In the inaugural Snyder Presidential Lecture, chair of the President Bush's Council on Bioethics Leon Kass delivered a cerebral analysis of current biotechnology trends that lived up to University President Larry Bacow's introductory comment that Kass' views "defy convention."
According to Kass, we are in the midst of "the golden age of biomedical science technology," in which medicine and science can be used to prolong or "undermine the human life."
Kass discussed the alteration of human capacity and ability, the enhancement of the soul and mind, and the prolongation of the life cycle during his speech, titled "Ageless Bodies, Happier Souls: Biotechnology and the Pursuit of Happiness."
"Biotechnology processes can be used to pursue happiness but can cause public anxiety," said Kass, a fellow at the conservative American Enterprise Institute
Such tinkering poses questions related to safety, health, equality and liberty, Kass said, and the search for the "super human" may cause us to become dehumanized.

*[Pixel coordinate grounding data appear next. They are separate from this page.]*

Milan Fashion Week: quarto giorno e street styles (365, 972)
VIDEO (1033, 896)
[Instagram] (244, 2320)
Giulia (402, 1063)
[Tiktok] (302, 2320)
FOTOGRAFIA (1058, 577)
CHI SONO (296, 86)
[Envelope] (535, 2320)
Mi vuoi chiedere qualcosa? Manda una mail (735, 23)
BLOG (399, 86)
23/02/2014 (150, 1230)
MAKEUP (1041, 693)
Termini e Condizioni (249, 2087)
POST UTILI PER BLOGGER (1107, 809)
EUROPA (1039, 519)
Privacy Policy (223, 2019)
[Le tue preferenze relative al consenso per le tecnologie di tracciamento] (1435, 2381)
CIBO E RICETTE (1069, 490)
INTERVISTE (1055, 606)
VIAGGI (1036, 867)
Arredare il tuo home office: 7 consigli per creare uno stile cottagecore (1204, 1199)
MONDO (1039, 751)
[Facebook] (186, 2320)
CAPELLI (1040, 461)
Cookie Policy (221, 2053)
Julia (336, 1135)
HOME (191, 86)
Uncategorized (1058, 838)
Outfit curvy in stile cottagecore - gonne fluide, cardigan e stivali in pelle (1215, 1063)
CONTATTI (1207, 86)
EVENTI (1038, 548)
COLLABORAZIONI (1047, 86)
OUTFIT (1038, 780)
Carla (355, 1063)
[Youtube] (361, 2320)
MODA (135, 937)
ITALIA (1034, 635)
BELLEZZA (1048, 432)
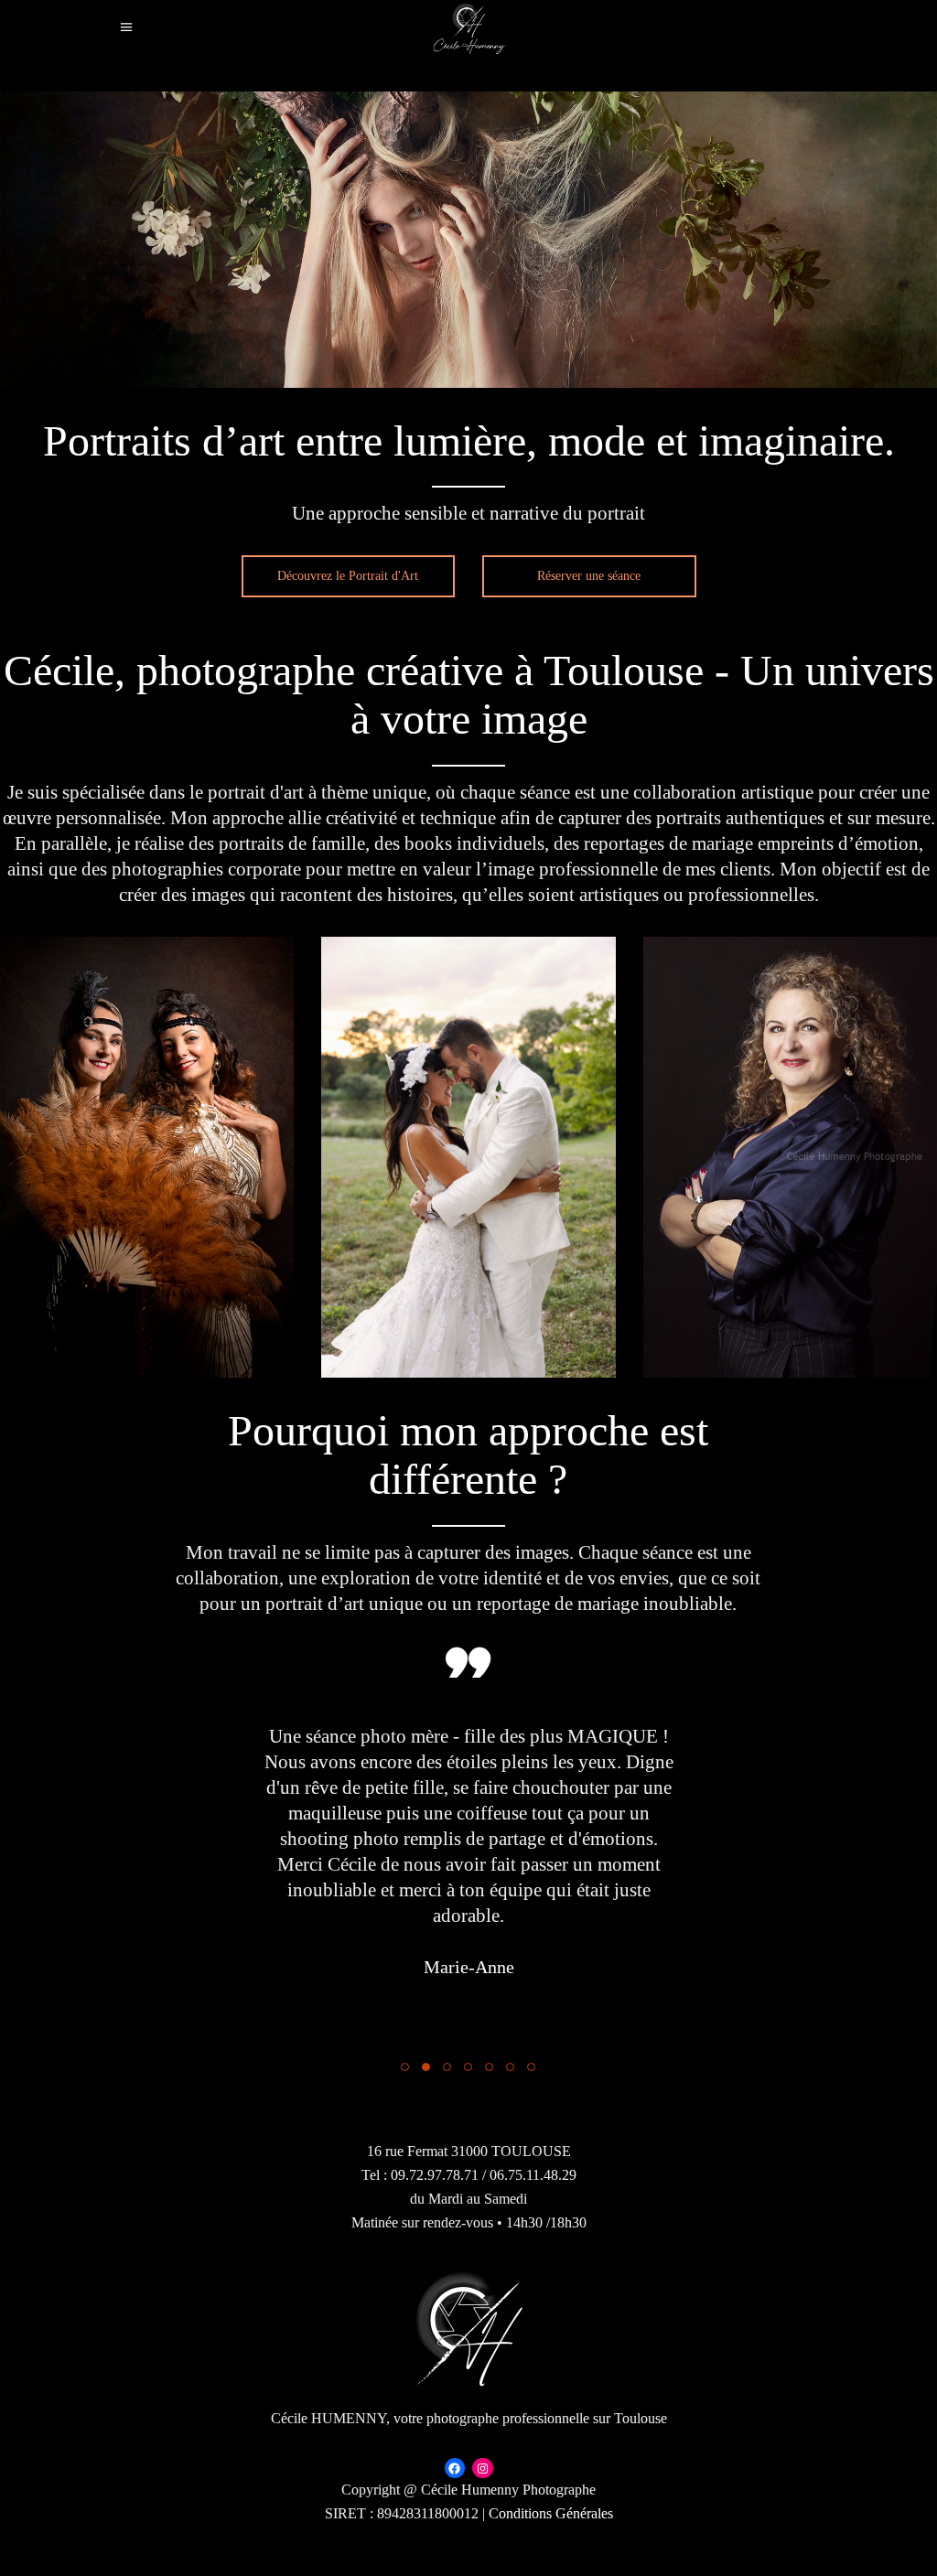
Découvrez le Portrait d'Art (347, 576)
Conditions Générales (551, 2513)
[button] (405, 2066)
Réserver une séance (589, 576)
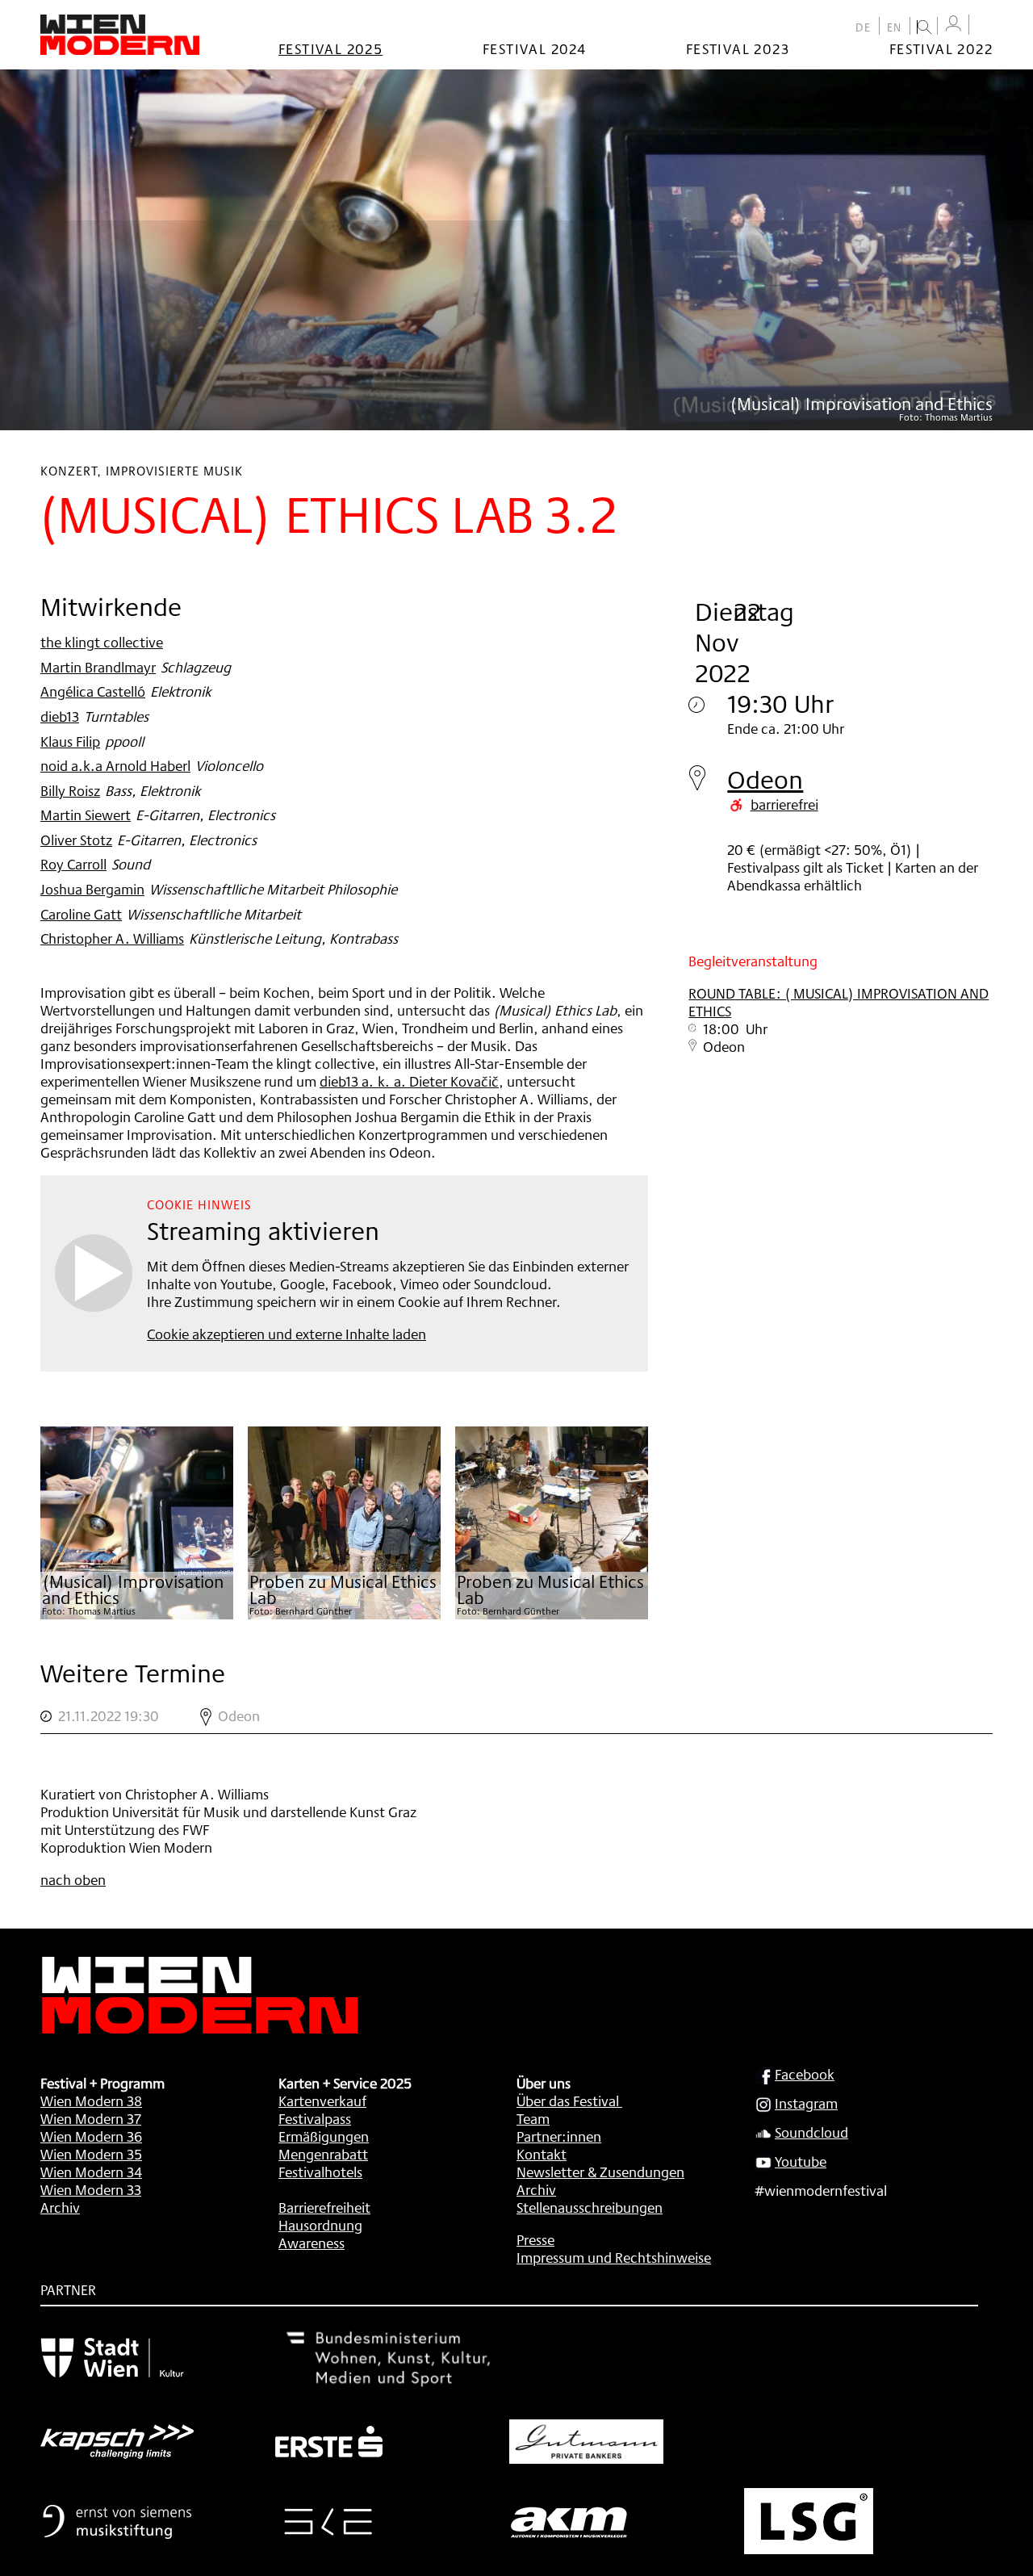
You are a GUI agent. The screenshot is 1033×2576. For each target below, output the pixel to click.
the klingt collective (101, 641)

Humans have a tendency to become overachievers - we want to break all the limitations that nature imposes on us, Kass said. "It is mostly the gifted that resent their limitations," such as age, disability, and disease, he said.
But by trying to use biotechnology to eliminate our boundaries as humans, we give up on working with our limitations and striving in our strengths. Instead, we seek a uniformity that complies with the wishful image we have of ourselves, leading to what Kass called the "homogenization of society."
"There is a diminishing of human excellence" because we use drugs that enhance memories or muscles instead of overcoming obstacles, he said. Humans crossed a line when they started using biotechnology for self-improvement rather than therapy, which has the potential to alter social norms. Now, Kass said, "We make ourselves after our own fantasy."
To illustrate his point, Kass said that increasing the height of enough short people would raise humans' average height, creating an artificially achieved social norm rather than one "bestowed by nature."
The misuse of biotechnology not undermines our gift of equality, but it also leads to a "misallocation of limited resources," Kass said. He gave as an example a particularly alarming disparity in the allocation of health funds: this year alone, $7.7 billion was spent on cosmetic surgery, 10 times the amount spent on research for curing malaria.
If biotechnology continues to be used to create super-human health, Kass warned, it could lead to the creation of "impermeable elite castes" that have been engineered nearly to perfection.
The Snyder Presidential Lecture Series is an annual event beginning this year that brings controversial speakers to campus. The series was made possible by a gift of Richard E. Snyder (LA '55), former chairman and CEO of Simon & Schuster.